Et unam, sanctam, catholicam et apostolicam Ecclesiam.

The Apostles' Creed
Credo in Spiritum Sanctum; sanctam ecclesiam catholicam; sanctorum communionem; remissionem peccatorum; carnis resurrectionem; vitam oeternam. Amen.

St. Cyprian
"No one can have God as Father who does not have the Church as Mother"

And further his flock in Germany pay a Church tax, as a result of their Catholicism, in case he has not noticed.

And finally,
The Church, in which he does not believe, made him a Cardinal.


Cardinal Lehmann who would not, it has been said, been a Cardinal apart for the intervention of the man on the right, Helmut Kohl, the former German Chancellor.

Comments

totustuusmaria said…
Well, I don't know what he means by that. He probably means something heterodox by that, and I would not dream of defending a statement like that. But, at an intellectual level, it is interesting to note that this was a big issue in the middle ages, because the creed doesn't say "et in unam sanctam catholicam et apostolicam ecclesiam" but rather just "et unam sanctam catholicam et apostolicam ecclesiam." In Latin there are three forms that credo can take: the dat. meaning "I trust the object" the accusitive meaning "I believe the object to exist" and in + the accusitive which is a Christian formulation which didn't exist in classical Latin meant to express the type of faith that one can have in God alone.
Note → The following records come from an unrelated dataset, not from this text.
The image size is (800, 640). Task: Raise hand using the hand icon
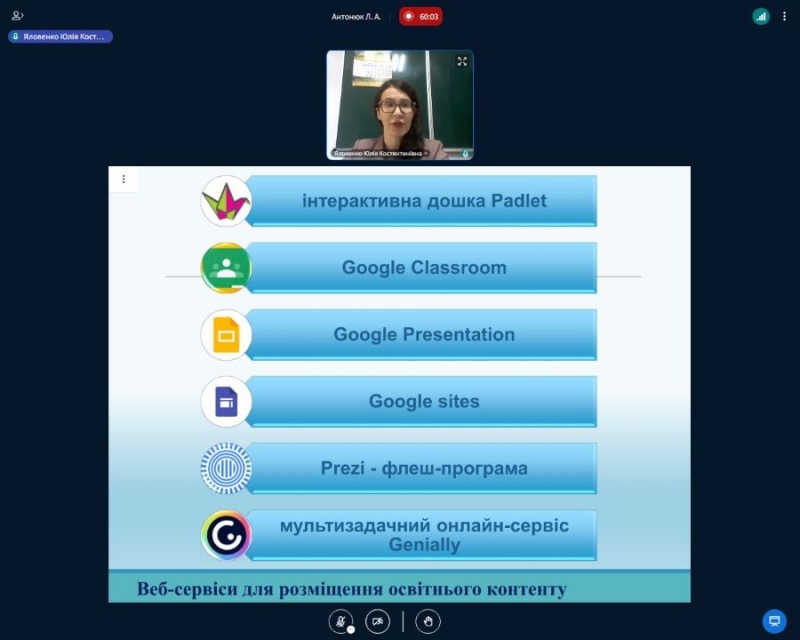(428, 621)
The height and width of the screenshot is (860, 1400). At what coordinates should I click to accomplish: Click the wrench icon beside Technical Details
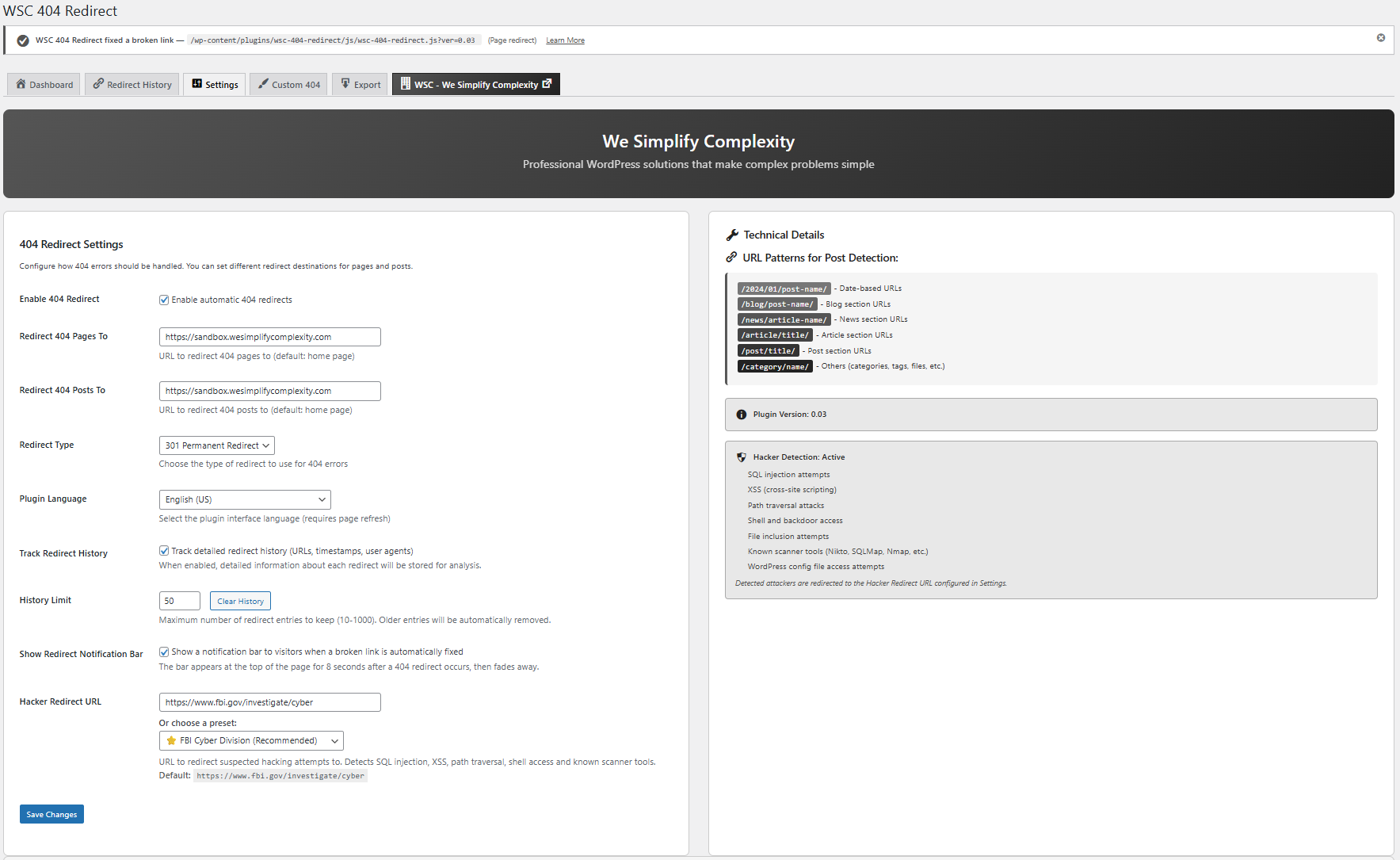pyautogui.click(x=732, y=235)
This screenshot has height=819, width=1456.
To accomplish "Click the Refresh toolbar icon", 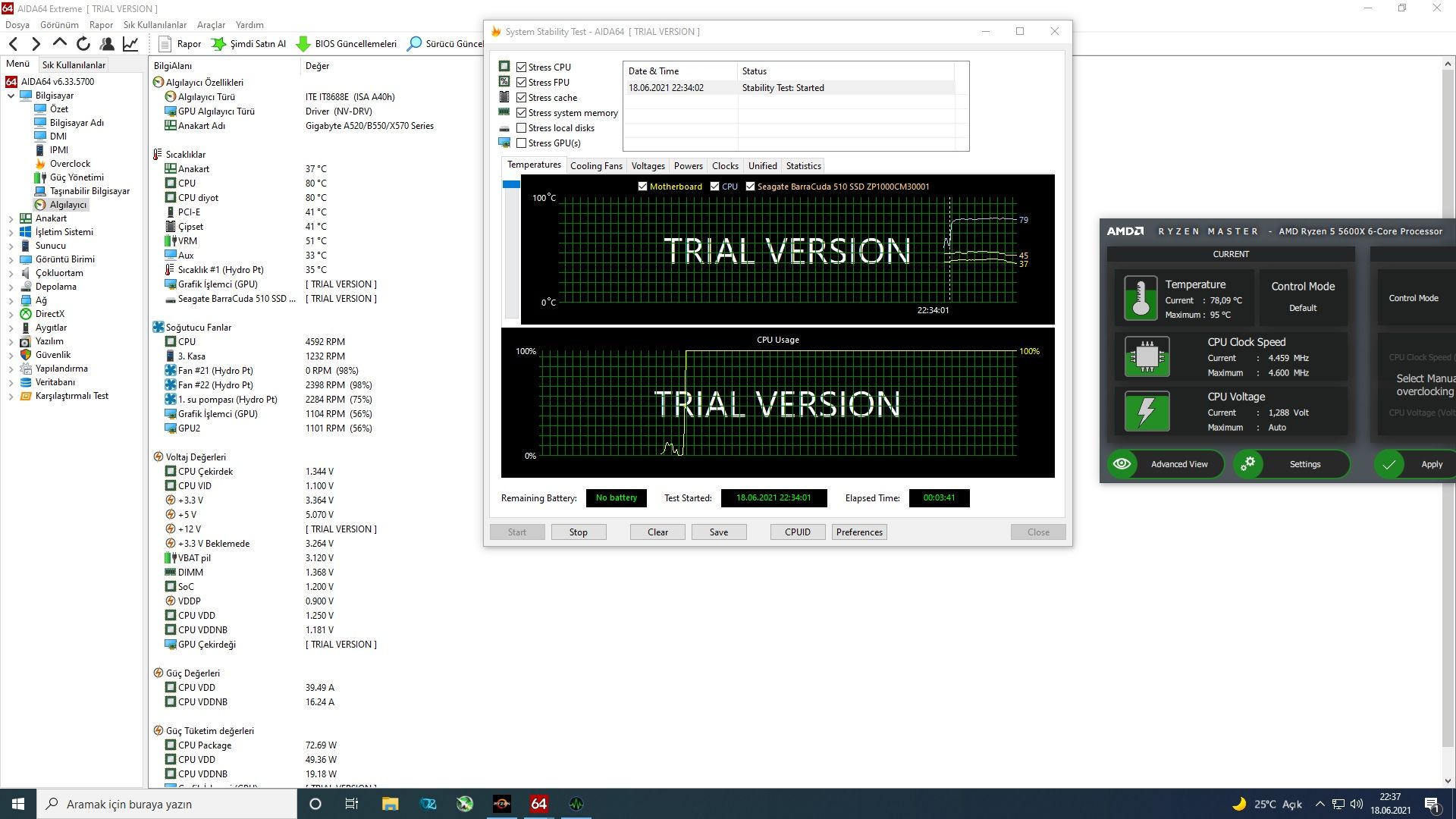I will click(x=83, y=44).
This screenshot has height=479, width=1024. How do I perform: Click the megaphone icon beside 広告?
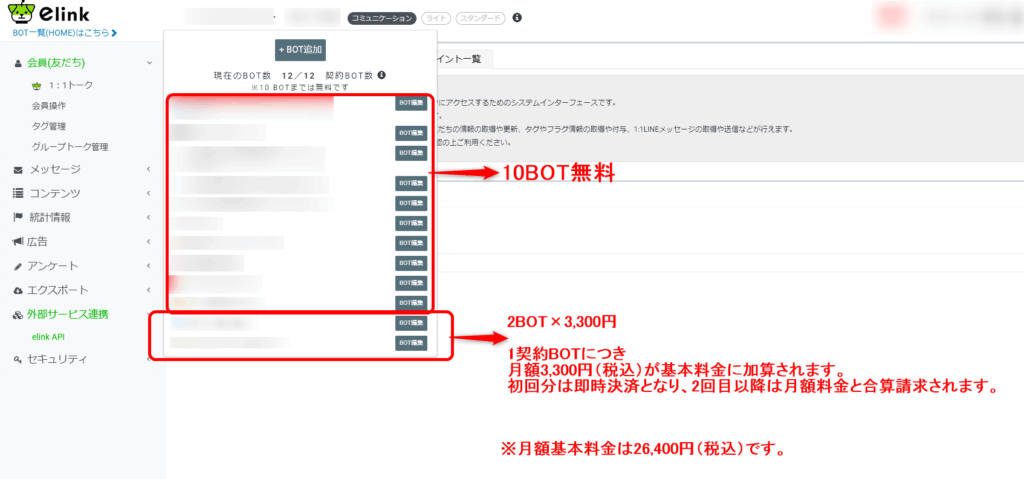coord(18,241)
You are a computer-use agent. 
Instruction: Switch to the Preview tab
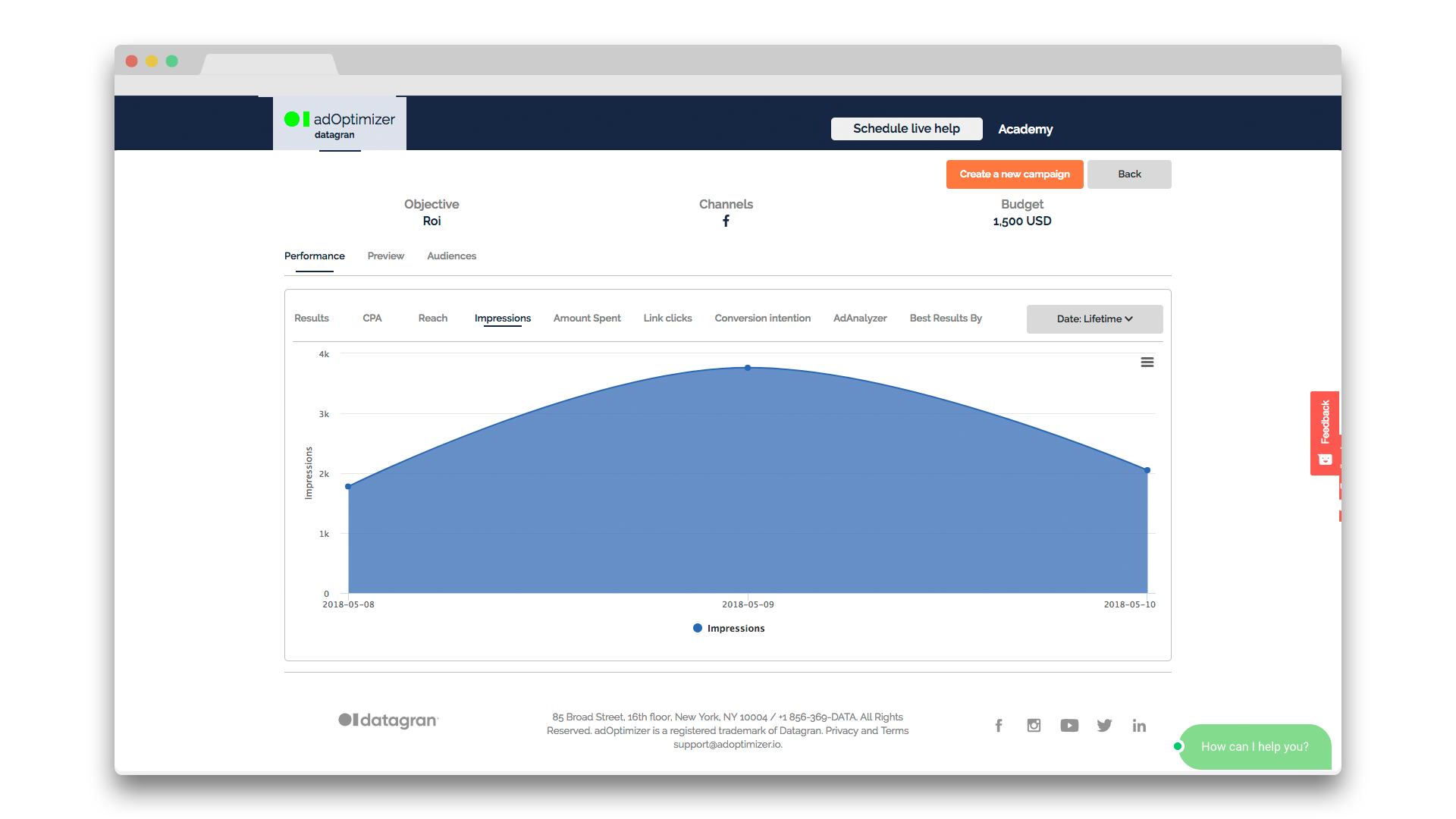tap(385, 256)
A few quotations. From a ninth century catechism: "We believe truly in the Holy Spirit because He is God, just as the Father and the Son. But it is understood that I believe that the Holy catholic Church exists. (credo esse)"

Another midaeval chatechism: "I believe in God: that is: I gather all my faith in Him. I believe that God exists, it is understood (credo Deum). I trust God (Credo Deo) is understood by these words."

St Albert the Great: "The sense of the words "I believe that the Holy Catholic Church exists is: I believe in the Holy Ghost who sanctifies the Catholic Church."

St Martin of Turin: "Therefore the Church is Holy and Catholic, because she rightly believes in God. We do not, therefore, say that you should believe in the Church as in God, but know that we say and said that, living in the Holy and Catholic Church, you should believe in God."

Notice that the creed says: "et in Spiritum Sanctum...et unam, sanctam, catholicam..."
Do you think this is on purpose?
Londiniensis said…
I'd really like to know what he said in German, and how dismissively he said whatever it was that he in fact said: everything is, of course, subordinated to a belief in God, but (and a rather big but) the Church was founded by the Second Person of the Blessed Trinity and is supported by the Third (although to hear some bishops - the successors to the Apostles - speak, you have to believe really hard in that one). Also, the Church through baptism and the other sacraments opens us to the possibility of a relationship with God. Not least, there is just a little something about the Mystical Body of Christ ...
Errante:

I think we need some clarification to find out exactly what he said and whether in the German it is in any way ambiguous. Mr. Gillibrand, get right on it sir.

I cannot believe he said this, as a few hours ago, before I saw this, I wrote:

"Germany: I don't have the time to relate all the goings on in Germany since I wrote Digest, February 16th, but it is intense and intensifying. The Church in Germany is certainly divided. It's bad. Many Bishops seem to be trying (for the right reasons) to catch the Pope's eye. I am convinced the Holy Father is going to engineer the "horizontal promotion" or downright removal of Karl Cardinal Lehmann and weaken the progressives in Germany."
The Church, in which he does not believe, made him a Cardinal.

and will be paying him a nice cozy pension no doubt.